Serán los godos quienes tendrán el privilegio de fundar en Hispania el primer estado independiente tras la caída del Imperio Romano: «A Eurico le estaba deparado realizar el pensamiento iniciado por Ataulfo y continuado por Walia, Teodorico y Teodoredo. Eurico, después de apoderarse de las Galias, domina a España, y sus conquistas no son en nombre del imperio romano, sino en nombre propio, y llegando a someter a los suevos, la España se emancipa completamente del imperio, constituyendo una monarquía independiente, cuyo primer Rey es Eurico. Aparecen, pues, los godos en esta época como los libertadores de España de la horrible devastación de los suevos, vándalos y alanos, y los fundadores de una monarquía que en no interrumpida serie de Reyes había de conservarse por espacio de 300 años, y servir después de modelo a la que, levantándose en las ásperas montañas cantabro-astúricas, tanta gloria había de dar a la nación española» (págs. 13-14). Campillo afirma que con Teodorico y Eurico «llegaron los godos, a pesar de los defectos de su organización, a constituir la más poderosa monarquía que se fundó sobre las ruinas del imperio romano». (pág. 16).

Si al principio los godos reprimieron a los cristianos, en tiempo de Eurico y Alarico II, «la raza hispano-romana, tan postergada y envilecida, llega por fin a medir sus fuerzas con la arrogante visigoda, venciéndola en el terreno de la inteligencia. Tan sorprendente y trascendental cambio, al catolicismo era debido en su mayor parte: por eso los Obispos españoles aunaron sus fuerzas para robustecer la fe de sus hijos, y procurar el triunfo del catolicismo. Sus esfuerzos no fueron vanos, toda vez que venciendo la obstinada resistencia, y aun los rudos ataques del arrianismo, prepararon la gran revolución religiosa que había de cambiar completamente la fisonomía y tendencias de la monarquía visigoda, y sus relaciones con la raza hispano-romana» (pág. 19).

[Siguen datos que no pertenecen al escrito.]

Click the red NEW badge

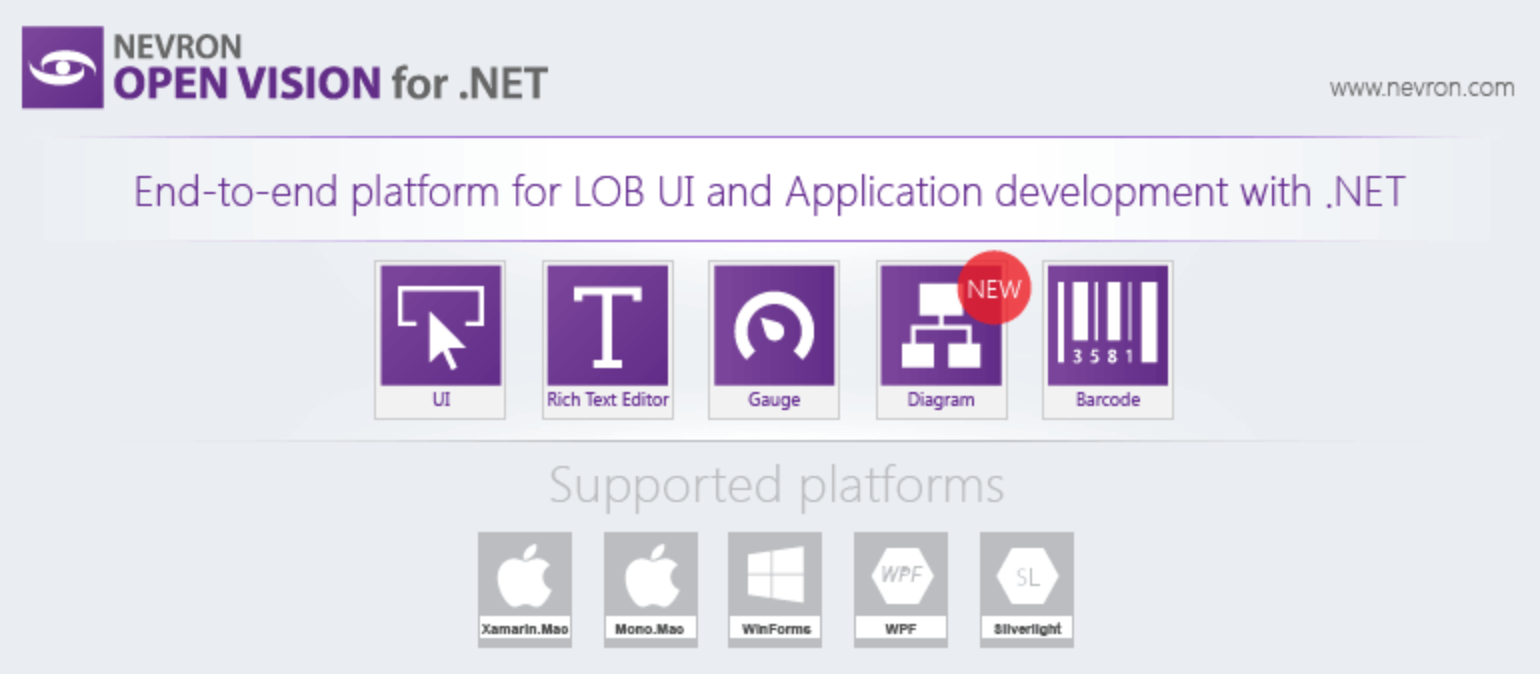click(x=994, y=288)
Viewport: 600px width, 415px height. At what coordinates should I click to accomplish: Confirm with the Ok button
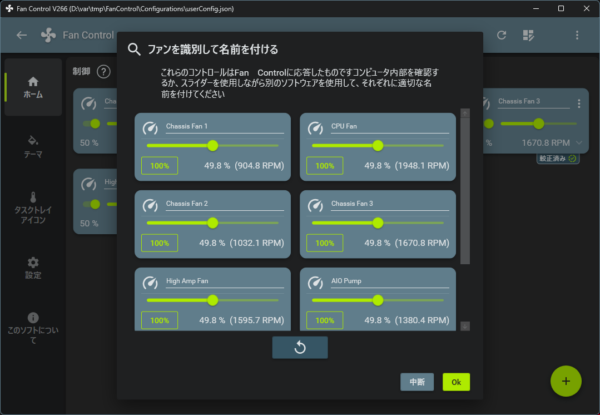(456, 382)
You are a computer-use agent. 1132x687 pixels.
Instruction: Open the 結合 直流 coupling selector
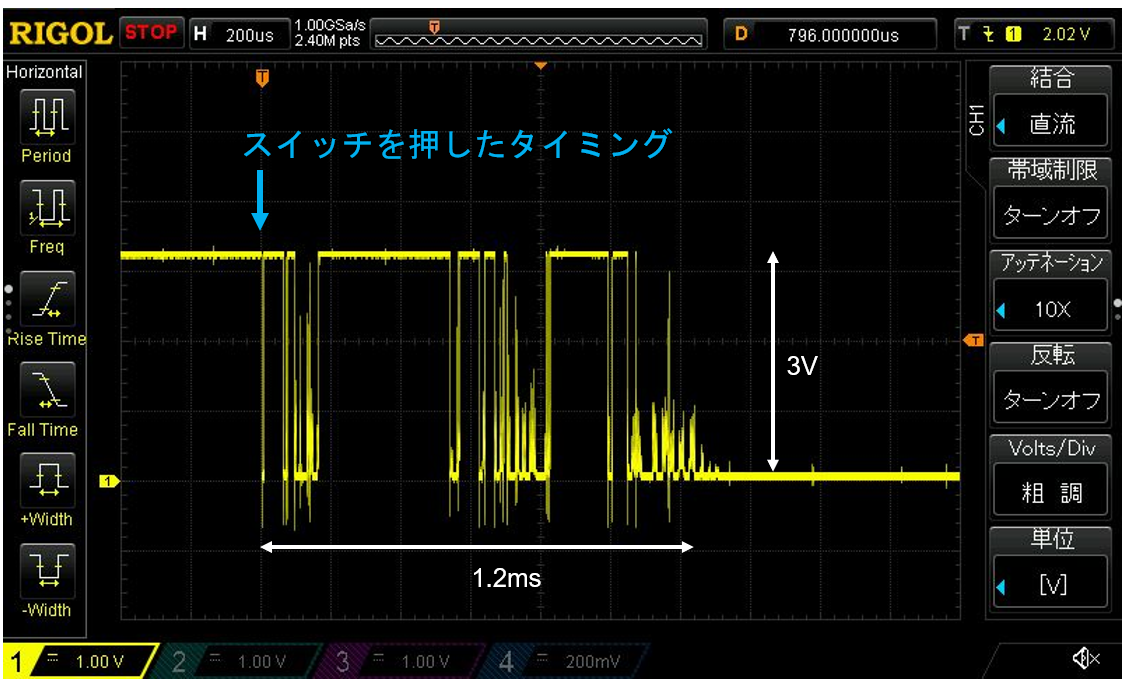coord(1051,123)
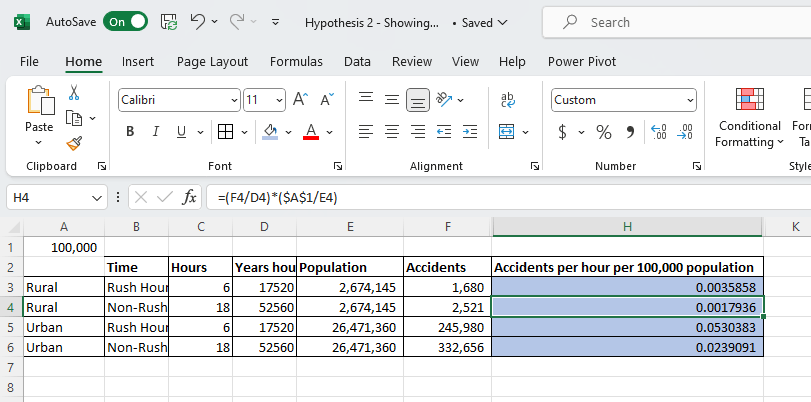
Task: Switch to the Formulas tab
Action: tap(296, 61)
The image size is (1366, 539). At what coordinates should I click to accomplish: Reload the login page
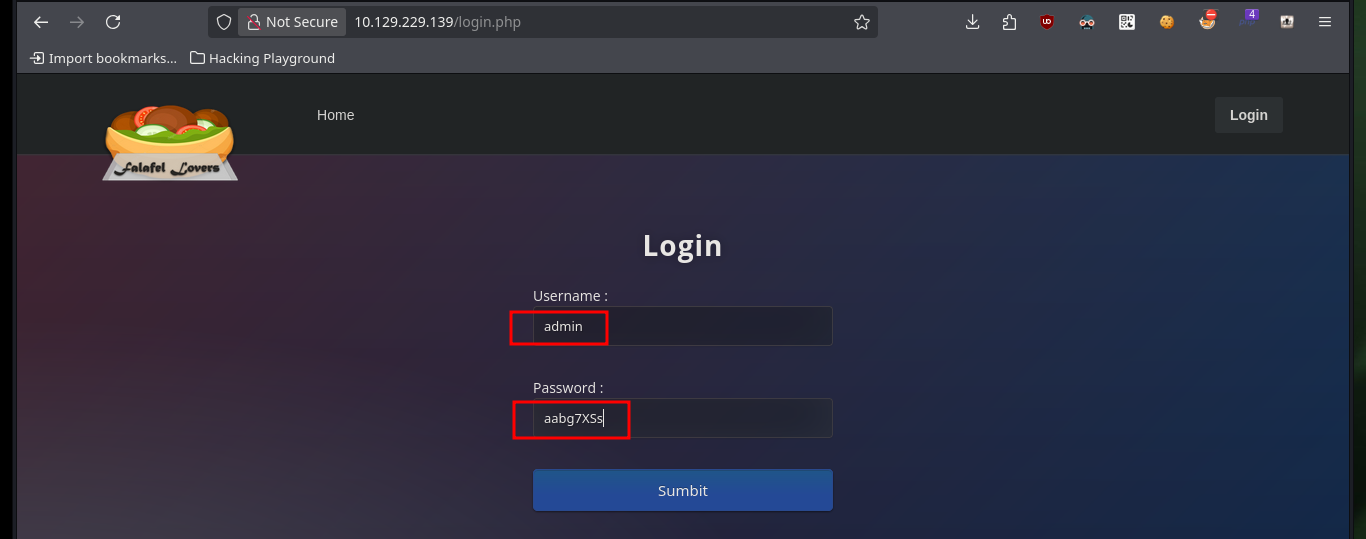click(x=113, y=22)
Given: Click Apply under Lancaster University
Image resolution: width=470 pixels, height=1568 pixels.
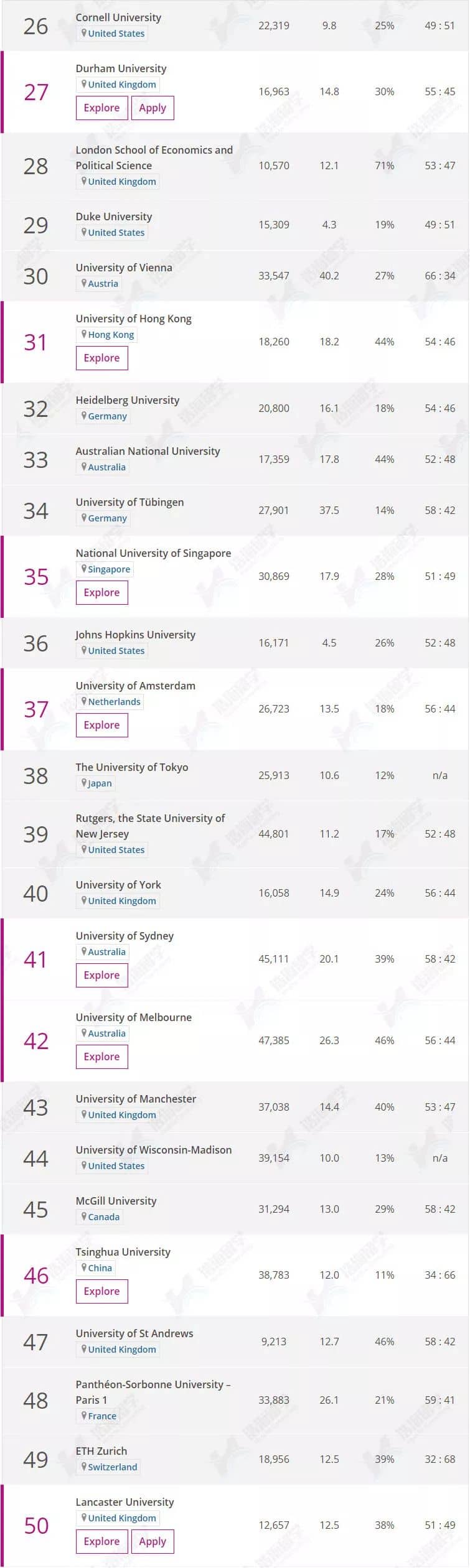Looking at the screenshot, I should (x=153, y=1541).
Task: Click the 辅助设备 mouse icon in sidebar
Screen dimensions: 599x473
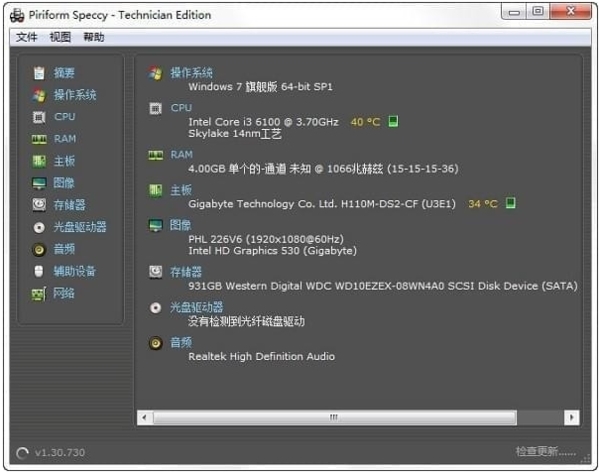Action: click(39, 271)
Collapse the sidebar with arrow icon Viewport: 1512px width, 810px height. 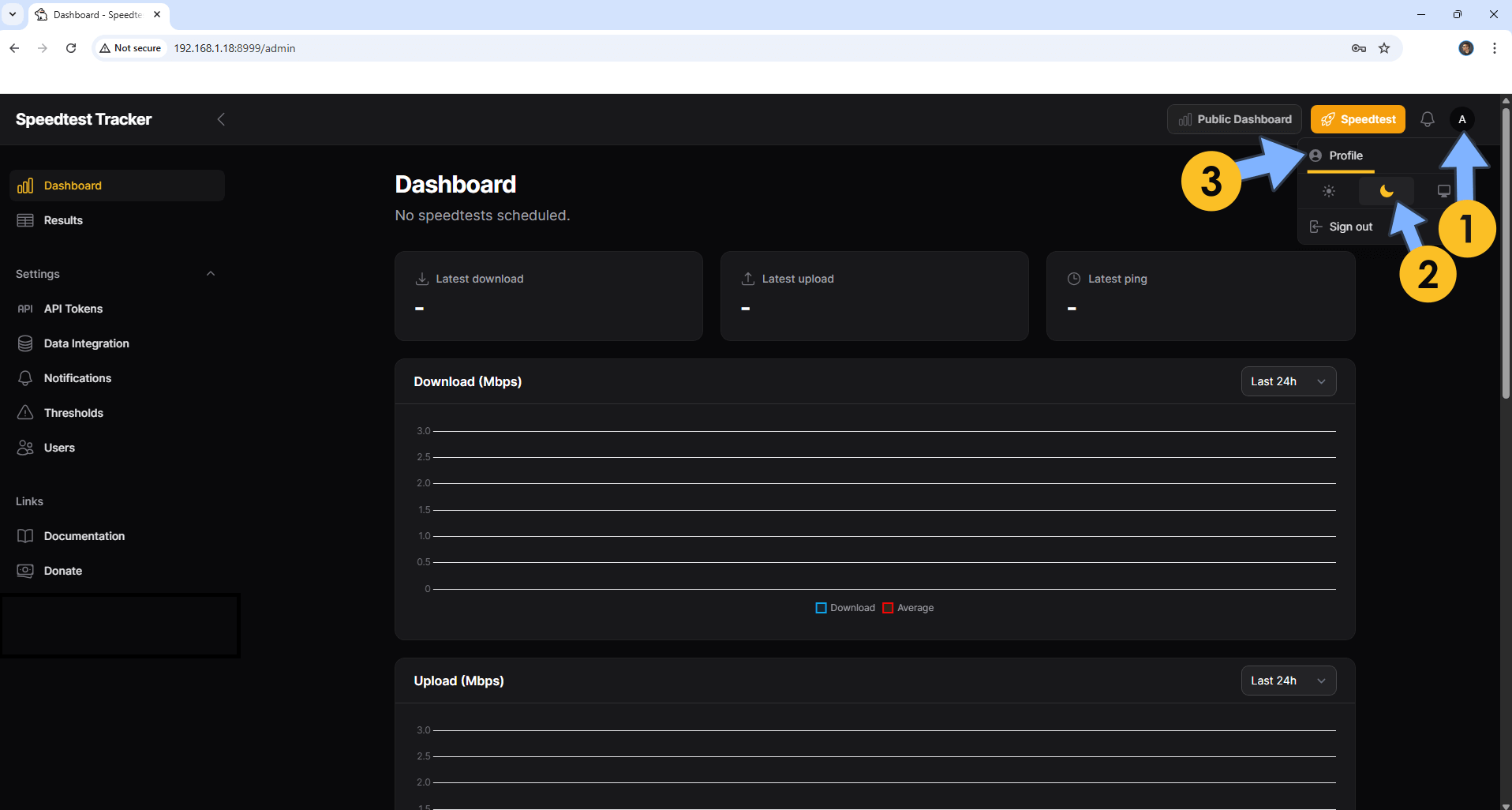click(x=221, y=119)
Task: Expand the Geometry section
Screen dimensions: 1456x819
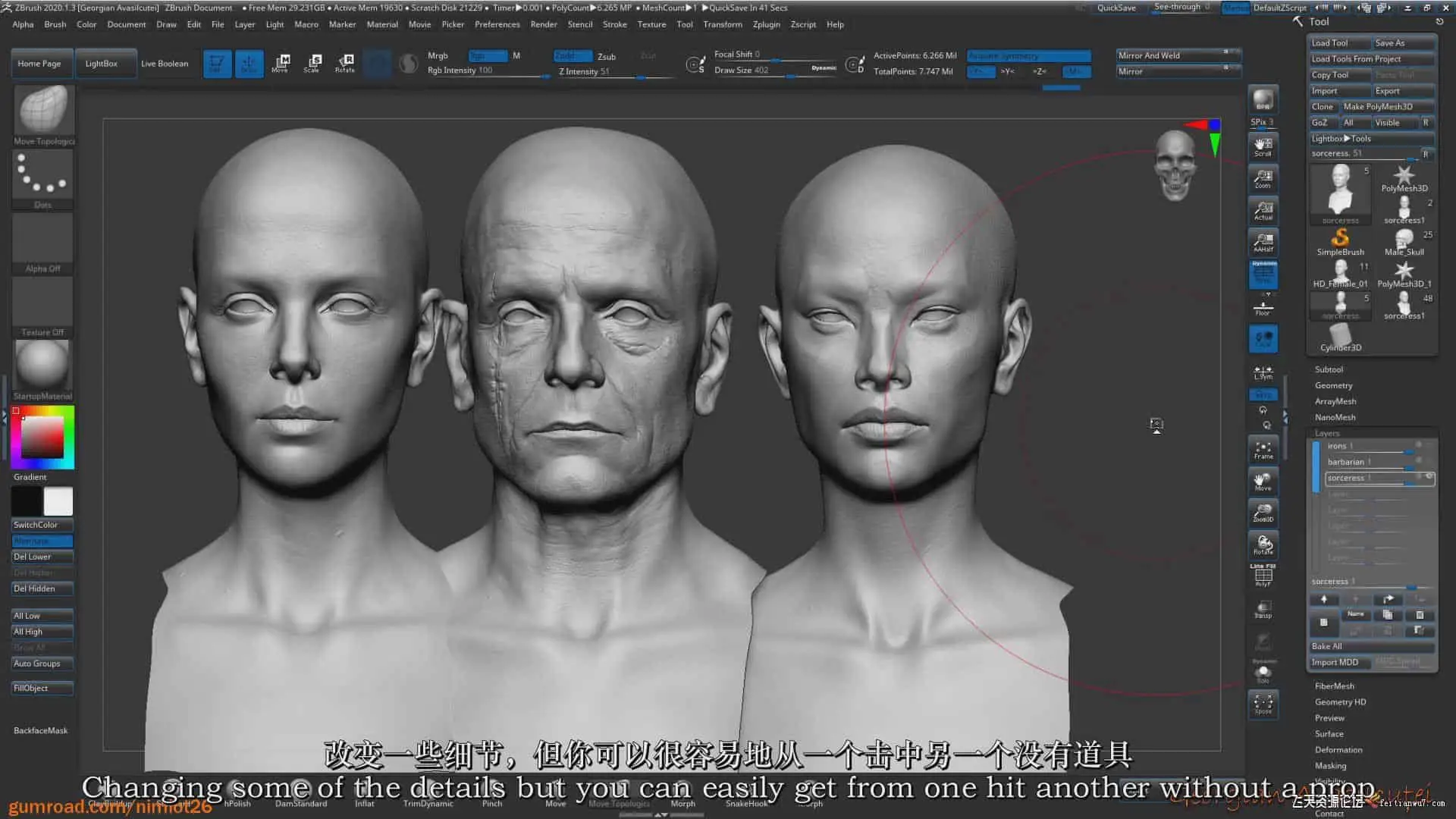Action: 1333,385
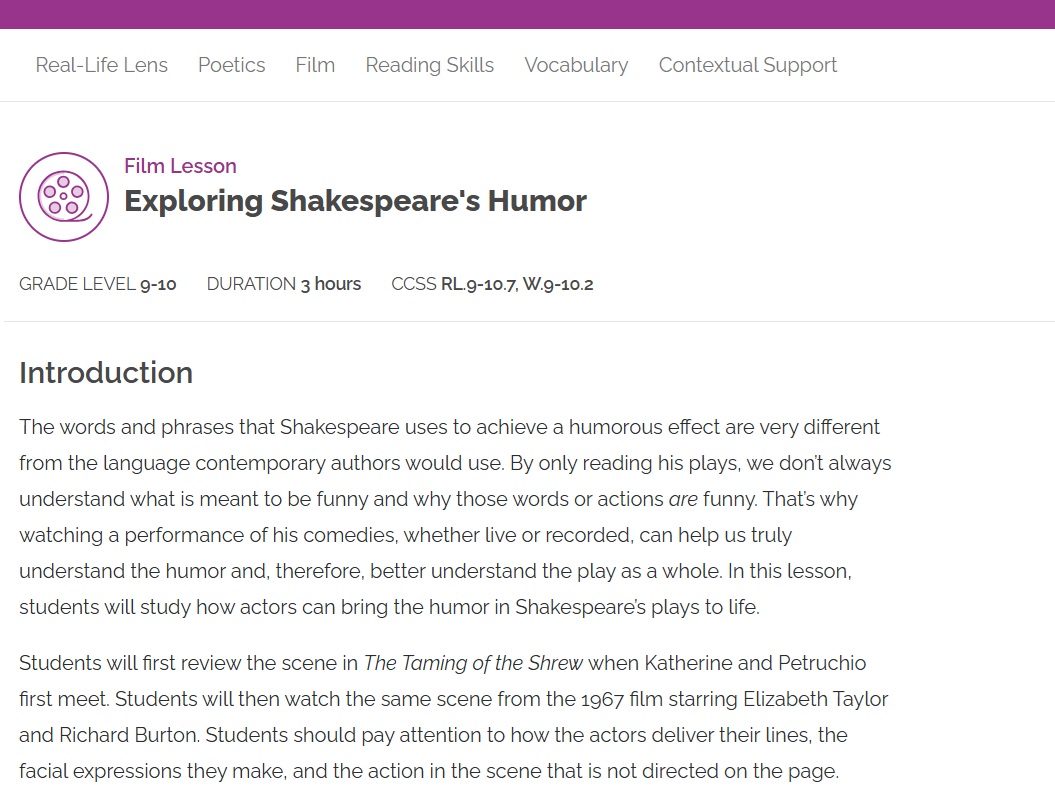The width and height of the screenshot is (1055, 796).
Task: Go to the Reading Skills tab
Action: (x=429, y=65)
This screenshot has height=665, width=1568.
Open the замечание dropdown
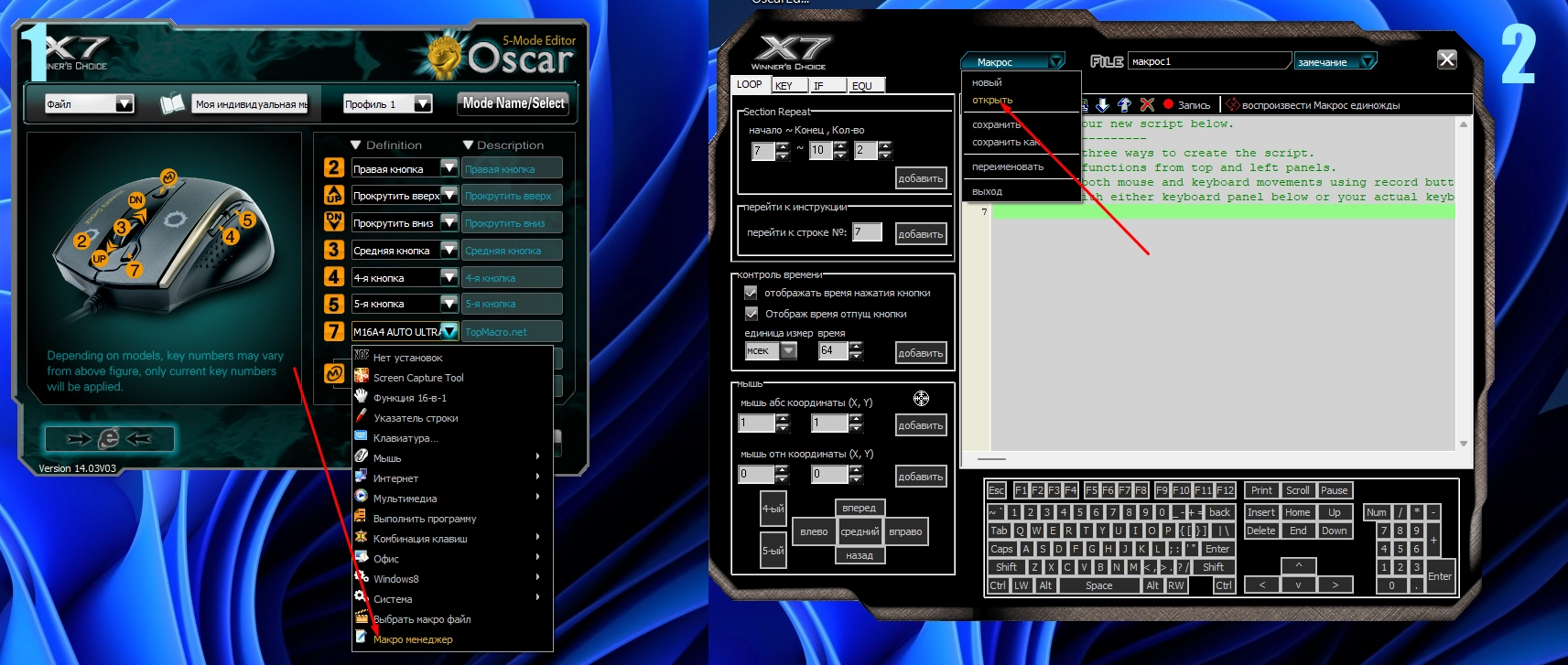coord(1368,62)
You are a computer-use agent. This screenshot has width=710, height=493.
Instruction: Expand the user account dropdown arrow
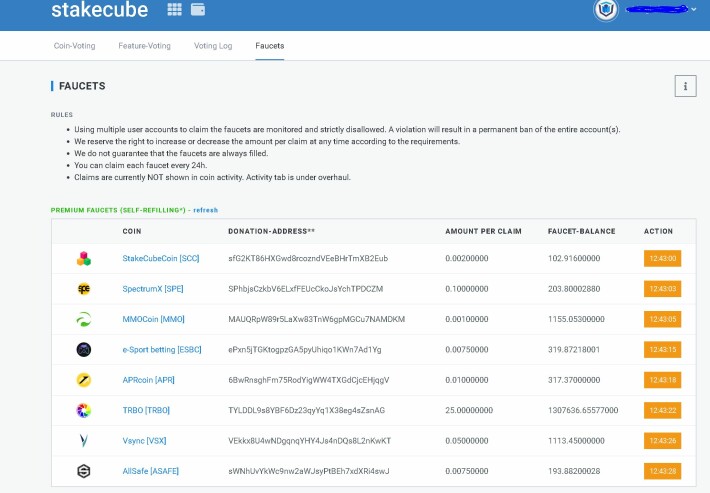click(694, 9)
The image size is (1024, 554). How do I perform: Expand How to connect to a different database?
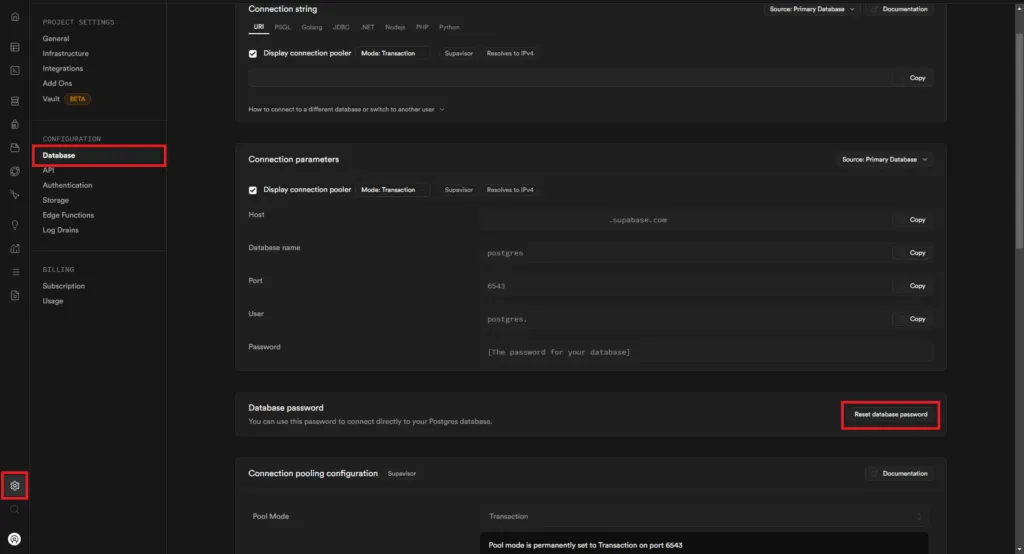[x=346, y=109]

Es curioso, a propósito de esta dualidad entre godos e hispanos en la Alta Edad Media peninsular, que en América, en tiempos del Imperio español, se consideraban españoles los criollos y mestizos, hasta los negros, denominándose europeos a los españoles que provenían directamente de la España peninsular. Incluso durante la independencia, los próceres rebeldes (Bolívar, Santander, Miranda), se opondrán a los españoles llamándoles «godos», en clara referencia a esta época de oposición del derecho godo respecto al romano.

Así, si Leovigildo era fanático defensor del arrianismo, al que consideraba fundamento para la unidad religiosa de su estado, no pudo evitar que en el concilio que convocó en la imperial Toledo en el año 580, comenzasen a prevalecer las opiniones trinitarias del Concilio de Nicea: su hijo Hermenegildo era ya católico por aquel entonces. Finalmente, en el concilio III de Toledo, con San Isidoro manteniendo las esencias hispánicas, según la mitología al uso que le convierte en continuador de los saberes clásicos sin influencia del Islam, y directamente enlazando con Santo Tomás de Aquino y el aristotelismo.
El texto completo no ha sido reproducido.